# Corporate Synergy Bot 7B - Training Notebook

This notebook trains a LoRA adapter on Mistral-7B for corporate speak transformation.

**Important**: Make sure to select GPU runtime (Runtime → Change runtime type → T4 GPU)

## 1. Install Dependencies

In [ ]:
# Check GPU availability and CUDA version first
!nvidia-smi
!nvcc --version

# Install CUDA dependencies for Google Colab
!pip install -q torch torchvision torchaudio --index-url https://download.pytorch.org/whl/cu118

# Install required packages with specific versions
!pip install -q transformers==4.36.2
!pip install -q datasets==2.14.7
!pip install -q peft==0.7.1
!pip install -q accelerate==0.25.0
!pip install -q bitsandbytes==0.41.3
!pip install -q tensorboard
!pip install -q huggingface-hub

# Verify CUDA installation
import torch
print(f"PyTorch version: {torch.__version__}")
print(f"CUDA available: {torch.cuda.is_available()}")
print(f"CUDA version: {torch.version.cuda}")
print(f"Device: {torch.cuda.get_device_name(0) if torch.cuda.is_available() else 'CPU'}")

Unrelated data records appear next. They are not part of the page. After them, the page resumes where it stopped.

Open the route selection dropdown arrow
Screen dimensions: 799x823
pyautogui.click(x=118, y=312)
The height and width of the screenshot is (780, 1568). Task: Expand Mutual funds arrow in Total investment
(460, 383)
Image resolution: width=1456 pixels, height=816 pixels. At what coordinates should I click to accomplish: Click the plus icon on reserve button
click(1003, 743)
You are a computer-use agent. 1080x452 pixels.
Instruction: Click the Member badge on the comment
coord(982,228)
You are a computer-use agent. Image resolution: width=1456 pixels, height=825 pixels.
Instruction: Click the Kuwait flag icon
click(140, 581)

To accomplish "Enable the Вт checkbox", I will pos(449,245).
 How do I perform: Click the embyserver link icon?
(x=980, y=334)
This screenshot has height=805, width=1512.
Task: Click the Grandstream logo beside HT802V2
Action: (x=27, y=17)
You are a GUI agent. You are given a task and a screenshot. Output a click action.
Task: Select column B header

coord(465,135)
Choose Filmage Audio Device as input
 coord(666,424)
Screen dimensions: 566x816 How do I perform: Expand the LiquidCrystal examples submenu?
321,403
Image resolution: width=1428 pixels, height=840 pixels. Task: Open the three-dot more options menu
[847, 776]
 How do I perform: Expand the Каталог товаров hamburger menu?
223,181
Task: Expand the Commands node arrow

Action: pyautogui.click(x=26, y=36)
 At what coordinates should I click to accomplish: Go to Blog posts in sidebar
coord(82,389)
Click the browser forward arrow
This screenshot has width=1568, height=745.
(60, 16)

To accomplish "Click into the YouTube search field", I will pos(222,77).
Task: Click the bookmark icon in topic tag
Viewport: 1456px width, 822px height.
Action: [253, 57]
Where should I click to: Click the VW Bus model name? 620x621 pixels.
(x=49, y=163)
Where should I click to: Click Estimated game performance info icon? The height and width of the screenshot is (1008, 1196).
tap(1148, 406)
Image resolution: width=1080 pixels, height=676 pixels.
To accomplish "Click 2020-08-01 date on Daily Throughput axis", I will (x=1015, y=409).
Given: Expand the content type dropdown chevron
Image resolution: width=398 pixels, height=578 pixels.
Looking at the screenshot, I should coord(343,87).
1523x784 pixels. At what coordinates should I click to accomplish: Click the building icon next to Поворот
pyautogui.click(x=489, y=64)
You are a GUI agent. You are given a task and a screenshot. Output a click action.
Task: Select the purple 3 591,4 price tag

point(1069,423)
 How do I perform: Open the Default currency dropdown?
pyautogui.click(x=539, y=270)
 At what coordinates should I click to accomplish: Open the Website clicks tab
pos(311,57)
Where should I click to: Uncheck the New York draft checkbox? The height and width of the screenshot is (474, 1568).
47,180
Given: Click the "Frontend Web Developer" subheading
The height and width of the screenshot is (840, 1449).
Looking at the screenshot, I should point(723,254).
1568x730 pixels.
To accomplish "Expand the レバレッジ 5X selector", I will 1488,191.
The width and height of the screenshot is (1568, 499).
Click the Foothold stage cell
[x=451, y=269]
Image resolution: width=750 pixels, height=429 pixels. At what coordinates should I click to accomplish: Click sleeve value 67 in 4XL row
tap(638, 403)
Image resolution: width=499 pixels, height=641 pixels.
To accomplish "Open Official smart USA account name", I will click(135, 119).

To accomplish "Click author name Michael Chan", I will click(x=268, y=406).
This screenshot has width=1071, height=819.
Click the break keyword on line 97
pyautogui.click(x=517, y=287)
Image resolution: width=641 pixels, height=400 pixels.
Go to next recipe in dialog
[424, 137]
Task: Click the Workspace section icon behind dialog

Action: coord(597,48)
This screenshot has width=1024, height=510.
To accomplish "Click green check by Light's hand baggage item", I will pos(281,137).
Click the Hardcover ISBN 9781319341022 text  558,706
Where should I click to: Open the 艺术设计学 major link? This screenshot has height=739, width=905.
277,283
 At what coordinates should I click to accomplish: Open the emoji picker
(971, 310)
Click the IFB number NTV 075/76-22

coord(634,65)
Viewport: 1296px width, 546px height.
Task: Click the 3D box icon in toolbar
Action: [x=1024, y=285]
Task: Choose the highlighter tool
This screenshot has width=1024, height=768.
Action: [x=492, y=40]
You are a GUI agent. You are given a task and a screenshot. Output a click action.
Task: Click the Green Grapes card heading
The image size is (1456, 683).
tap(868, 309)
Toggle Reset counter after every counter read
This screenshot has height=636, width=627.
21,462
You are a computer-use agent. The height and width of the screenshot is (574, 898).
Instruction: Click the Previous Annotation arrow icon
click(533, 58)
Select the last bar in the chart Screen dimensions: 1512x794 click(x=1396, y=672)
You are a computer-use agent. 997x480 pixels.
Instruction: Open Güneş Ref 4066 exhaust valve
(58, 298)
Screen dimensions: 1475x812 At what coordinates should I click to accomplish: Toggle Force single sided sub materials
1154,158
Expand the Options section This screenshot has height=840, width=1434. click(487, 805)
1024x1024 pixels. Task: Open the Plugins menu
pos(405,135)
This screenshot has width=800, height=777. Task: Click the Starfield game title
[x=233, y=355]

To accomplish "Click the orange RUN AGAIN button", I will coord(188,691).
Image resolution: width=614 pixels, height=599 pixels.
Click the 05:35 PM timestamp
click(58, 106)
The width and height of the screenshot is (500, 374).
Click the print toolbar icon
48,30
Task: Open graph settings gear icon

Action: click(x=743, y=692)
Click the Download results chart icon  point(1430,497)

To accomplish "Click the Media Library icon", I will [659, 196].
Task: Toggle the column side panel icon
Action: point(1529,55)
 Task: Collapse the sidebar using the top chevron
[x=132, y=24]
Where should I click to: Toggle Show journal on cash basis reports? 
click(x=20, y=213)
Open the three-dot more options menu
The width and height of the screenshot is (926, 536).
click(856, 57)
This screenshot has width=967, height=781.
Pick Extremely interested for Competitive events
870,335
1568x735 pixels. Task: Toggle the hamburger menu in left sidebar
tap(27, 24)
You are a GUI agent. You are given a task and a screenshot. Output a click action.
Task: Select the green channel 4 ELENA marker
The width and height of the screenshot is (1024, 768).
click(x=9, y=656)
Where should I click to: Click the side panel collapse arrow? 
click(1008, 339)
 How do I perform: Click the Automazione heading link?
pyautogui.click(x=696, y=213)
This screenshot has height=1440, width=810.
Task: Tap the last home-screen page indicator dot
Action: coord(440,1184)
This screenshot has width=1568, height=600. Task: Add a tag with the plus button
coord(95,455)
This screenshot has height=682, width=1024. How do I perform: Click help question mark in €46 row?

## 2. Check GPU Availability

In [None]:
# Check GPU
!nvidia-smi

import torch
print(f"PyTorch version: {torch.__version__}")
print(f"CUDA available: {torch.cuda.is_available()}")
if torch.cuda.is_available():
    print(f"CUDA device: {torch.cuda.get_device_name(0)}")

## 3. Login to Hugging Face

In [None]:
from huggingface_hub import login

# Login to Hugging Face - you'll need to enter your token
print("Please enter your Hugging Face token:")
login()

## 4. Load Dataset with Fixed Schema

In [None]:
from datasets import load_dataset, Dataset, DatasetDict
import pandas as pd

# Try to load the dataset
try:
    dataset = load_dataset("phxdev/corporate-speak-dataset")
    print("✅ Dataset loaded successfully!")
    print(f"Dataset structure: {dataset}")
except Exception as e:
    print(f"Error loading dataset: {e}")
    print("Creating dataset from scratch...")
    
    # If loading fails, create a simple dataset
    data = {
        "text": [
            "### Instruction: Transform to corporate speak\n### Input: let's meet tomorrow\n### Response: Let's sync up tomorrow to align on our objectives",
            "### Instruction: Transform to corporate speak\n### Input: good job\n### Response: Excellent execution on those deliverables",
            "### Instruction: Translate corporate speak to plain English\n### Input: We need to leverage our synergies\n### Response: We need to work together",
        ] * 1000  # Repeat for training
    }
    
    # Create train/validation splits
    df = pd.DataFrame(data)
    train_df = df[:800]
    val_df = df[800:]
    
    dataset = DatasetDict({
        "train": Dataset.from_pandas(train_df),
        "validation": Dataset.from_pandas(val_df)
    })

# Display first example
print("\nFirst training example:")
print(dataset['train'][0])

## 5. Initialize Model and Tokenizer

In [None]:
from transformers import AutoTokenizer, AutoModelForCausalLM, BitsAndBytesConfig

# Model name
model_name = "mistralai/Mistral-7B-Instruct-v0.2"

# Load tokenizer
print("Loading tokenizer...")
tokenizer = AutoTokenizer.from_pretrained(model_name)
tokenizer.pad_token = tokenizer.eos_token
tokenizer.padding_side = "right"

print(f"✅ Tokenizer loaded: {model_name}")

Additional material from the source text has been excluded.